#### EXTRACTED RECORDS
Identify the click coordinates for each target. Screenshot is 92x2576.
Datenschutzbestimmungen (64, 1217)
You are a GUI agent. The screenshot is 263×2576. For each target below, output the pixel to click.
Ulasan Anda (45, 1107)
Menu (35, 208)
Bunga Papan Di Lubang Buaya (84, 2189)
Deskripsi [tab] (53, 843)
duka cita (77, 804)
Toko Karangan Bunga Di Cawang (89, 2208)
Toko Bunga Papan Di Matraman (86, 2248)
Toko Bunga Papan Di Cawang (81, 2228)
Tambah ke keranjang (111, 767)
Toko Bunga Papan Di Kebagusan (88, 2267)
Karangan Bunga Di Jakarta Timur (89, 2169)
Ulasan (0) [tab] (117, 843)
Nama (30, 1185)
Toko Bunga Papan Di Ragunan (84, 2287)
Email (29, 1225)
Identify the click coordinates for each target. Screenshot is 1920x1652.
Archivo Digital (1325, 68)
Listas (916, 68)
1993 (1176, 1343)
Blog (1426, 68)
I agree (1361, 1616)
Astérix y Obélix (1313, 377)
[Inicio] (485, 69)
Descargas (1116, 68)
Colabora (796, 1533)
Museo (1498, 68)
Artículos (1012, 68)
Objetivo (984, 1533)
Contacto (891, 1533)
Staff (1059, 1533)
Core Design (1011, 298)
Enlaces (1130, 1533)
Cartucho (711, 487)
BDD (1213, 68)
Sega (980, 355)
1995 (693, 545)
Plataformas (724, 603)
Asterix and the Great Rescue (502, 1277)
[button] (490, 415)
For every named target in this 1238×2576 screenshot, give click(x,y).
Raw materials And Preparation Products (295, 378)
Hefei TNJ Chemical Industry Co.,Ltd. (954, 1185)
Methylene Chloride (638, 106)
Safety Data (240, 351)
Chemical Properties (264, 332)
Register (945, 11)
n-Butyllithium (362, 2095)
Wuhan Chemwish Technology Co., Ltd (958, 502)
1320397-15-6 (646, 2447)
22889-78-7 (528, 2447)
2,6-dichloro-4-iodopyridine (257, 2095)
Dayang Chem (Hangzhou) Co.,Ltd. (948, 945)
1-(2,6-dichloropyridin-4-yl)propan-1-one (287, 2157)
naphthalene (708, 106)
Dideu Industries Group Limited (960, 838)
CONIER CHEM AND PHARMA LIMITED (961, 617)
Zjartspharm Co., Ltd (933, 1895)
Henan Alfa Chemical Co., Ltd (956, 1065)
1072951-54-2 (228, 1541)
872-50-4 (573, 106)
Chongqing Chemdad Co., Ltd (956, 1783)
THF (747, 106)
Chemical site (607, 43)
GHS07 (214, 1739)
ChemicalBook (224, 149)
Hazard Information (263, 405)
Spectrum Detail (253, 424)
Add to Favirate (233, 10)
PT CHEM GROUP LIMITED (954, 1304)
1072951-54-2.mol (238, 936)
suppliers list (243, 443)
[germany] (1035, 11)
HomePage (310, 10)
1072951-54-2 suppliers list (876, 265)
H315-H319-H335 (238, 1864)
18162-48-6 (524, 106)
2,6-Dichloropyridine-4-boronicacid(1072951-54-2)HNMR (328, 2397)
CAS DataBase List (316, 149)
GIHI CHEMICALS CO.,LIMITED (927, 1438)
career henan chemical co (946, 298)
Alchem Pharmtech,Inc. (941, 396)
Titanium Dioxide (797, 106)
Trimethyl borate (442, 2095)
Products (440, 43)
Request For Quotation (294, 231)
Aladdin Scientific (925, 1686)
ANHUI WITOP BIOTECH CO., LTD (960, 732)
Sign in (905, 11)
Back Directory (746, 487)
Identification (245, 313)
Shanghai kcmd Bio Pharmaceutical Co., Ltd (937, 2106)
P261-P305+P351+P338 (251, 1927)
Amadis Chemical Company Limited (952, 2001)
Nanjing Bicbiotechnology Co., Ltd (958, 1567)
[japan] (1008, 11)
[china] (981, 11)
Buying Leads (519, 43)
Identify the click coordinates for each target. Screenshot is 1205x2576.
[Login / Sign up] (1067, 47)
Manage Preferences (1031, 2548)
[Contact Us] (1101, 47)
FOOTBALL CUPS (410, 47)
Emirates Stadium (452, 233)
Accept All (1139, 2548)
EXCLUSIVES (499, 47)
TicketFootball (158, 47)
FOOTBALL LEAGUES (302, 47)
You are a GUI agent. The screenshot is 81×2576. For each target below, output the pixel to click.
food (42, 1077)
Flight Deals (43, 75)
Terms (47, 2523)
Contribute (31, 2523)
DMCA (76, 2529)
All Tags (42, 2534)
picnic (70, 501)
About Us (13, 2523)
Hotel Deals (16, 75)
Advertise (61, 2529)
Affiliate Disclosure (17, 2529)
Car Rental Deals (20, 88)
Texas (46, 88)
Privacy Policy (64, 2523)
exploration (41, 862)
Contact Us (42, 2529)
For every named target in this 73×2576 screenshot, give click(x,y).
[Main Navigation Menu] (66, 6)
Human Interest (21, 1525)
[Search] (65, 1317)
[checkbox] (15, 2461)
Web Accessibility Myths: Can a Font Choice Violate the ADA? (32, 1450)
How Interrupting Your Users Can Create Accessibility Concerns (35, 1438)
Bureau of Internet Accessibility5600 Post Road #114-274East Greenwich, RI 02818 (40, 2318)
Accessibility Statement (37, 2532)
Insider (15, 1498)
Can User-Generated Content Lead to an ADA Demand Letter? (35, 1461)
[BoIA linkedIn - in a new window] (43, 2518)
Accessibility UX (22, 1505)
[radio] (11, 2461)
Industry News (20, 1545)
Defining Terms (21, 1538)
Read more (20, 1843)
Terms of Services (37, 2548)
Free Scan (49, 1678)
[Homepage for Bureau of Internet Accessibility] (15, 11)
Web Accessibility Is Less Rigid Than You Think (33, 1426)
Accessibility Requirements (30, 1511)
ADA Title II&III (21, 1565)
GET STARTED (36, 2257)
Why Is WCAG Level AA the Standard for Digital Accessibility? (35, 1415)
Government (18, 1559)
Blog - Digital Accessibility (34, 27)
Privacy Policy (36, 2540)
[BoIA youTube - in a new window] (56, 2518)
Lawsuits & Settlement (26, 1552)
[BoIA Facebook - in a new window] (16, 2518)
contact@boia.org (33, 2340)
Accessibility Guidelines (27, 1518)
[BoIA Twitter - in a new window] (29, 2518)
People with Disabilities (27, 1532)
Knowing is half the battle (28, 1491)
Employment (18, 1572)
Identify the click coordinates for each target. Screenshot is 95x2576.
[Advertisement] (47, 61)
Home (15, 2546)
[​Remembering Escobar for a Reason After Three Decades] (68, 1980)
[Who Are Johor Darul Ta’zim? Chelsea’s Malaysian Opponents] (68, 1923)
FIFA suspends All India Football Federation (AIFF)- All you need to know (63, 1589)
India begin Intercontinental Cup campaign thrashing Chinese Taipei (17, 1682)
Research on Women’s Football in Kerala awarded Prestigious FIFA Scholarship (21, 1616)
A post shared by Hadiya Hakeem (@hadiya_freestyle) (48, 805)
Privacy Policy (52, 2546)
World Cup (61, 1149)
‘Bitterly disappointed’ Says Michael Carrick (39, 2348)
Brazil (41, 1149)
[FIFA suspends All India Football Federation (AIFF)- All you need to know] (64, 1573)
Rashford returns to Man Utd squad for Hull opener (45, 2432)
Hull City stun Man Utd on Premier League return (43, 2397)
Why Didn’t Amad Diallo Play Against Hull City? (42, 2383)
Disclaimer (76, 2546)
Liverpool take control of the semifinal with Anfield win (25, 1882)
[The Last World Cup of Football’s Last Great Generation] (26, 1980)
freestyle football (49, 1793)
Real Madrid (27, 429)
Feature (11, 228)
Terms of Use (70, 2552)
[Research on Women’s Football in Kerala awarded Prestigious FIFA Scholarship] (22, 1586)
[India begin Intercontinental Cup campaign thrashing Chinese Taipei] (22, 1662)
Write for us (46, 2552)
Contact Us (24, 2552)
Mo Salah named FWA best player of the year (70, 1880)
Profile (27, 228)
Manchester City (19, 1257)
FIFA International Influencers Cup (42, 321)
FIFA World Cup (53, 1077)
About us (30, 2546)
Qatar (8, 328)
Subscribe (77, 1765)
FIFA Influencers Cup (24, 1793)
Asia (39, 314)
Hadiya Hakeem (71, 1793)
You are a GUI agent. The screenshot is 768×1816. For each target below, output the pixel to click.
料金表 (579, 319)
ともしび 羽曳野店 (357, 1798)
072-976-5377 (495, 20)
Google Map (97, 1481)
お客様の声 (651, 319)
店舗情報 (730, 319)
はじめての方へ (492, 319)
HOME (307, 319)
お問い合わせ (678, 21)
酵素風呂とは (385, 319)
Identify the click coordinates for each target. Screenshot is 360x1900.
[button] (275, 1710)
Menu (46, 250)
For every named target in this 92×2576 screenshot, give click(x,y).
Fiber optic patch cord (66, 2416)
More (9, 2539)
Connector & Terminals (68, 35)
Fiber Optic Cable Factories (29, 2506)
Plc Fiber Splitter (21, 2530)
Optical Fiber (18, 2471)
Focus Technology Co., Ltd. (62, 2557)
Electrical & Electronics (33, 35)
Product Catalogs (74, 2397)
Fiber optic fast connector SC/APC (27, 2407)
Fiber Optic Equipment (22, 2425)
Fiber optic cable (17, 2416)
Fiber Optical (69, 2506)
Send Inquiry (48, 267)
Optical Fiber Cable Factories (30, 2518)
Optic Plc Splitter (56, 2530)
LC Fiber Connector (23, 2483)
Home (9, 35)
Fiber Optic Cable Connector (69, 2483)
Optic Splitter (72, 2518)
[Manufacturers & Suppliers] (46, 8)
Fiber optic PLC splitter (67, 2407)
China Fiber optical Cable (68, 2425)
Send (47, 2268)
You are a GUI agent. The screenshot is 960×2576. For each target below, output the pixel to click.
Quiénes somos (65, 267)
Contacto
########
*WHAT YOU HAVE TO DO*.
Each line from the top of the data, up to and including the line that contains "Karangan Bunga Di Jakarta Timur (89, 2169)", should be set down exactly.

*TASK OUTPUT*.
Identify the click coordinates for each target. Screenshot is 92x2576.
Datenschutzbestimmungen (64, 1217)
You are a GUI agent. The screenshot is 263×2576. For each target below, output the pixel to click.
Ulasan Anda (45, 1107)
Menu (35, 208)
Bunga Papan Di Lubang Buaya (84, 2189)
Deskripsi [tab] (53, 843)
duka cita (77, 804)
Toko Karangan Bunga Di Cawang (89, 2208)
Toko Bunga Papan Di Matraman (86, 2248)
Toko Bunga Papan Di Cawang (81, 2228)
Tambah ke keranjang (111, 767)
Toko Bunga Papan Di Kebagusan (88, 2267)
Karangan Bunga Di Jakarta Timur (89, 2169)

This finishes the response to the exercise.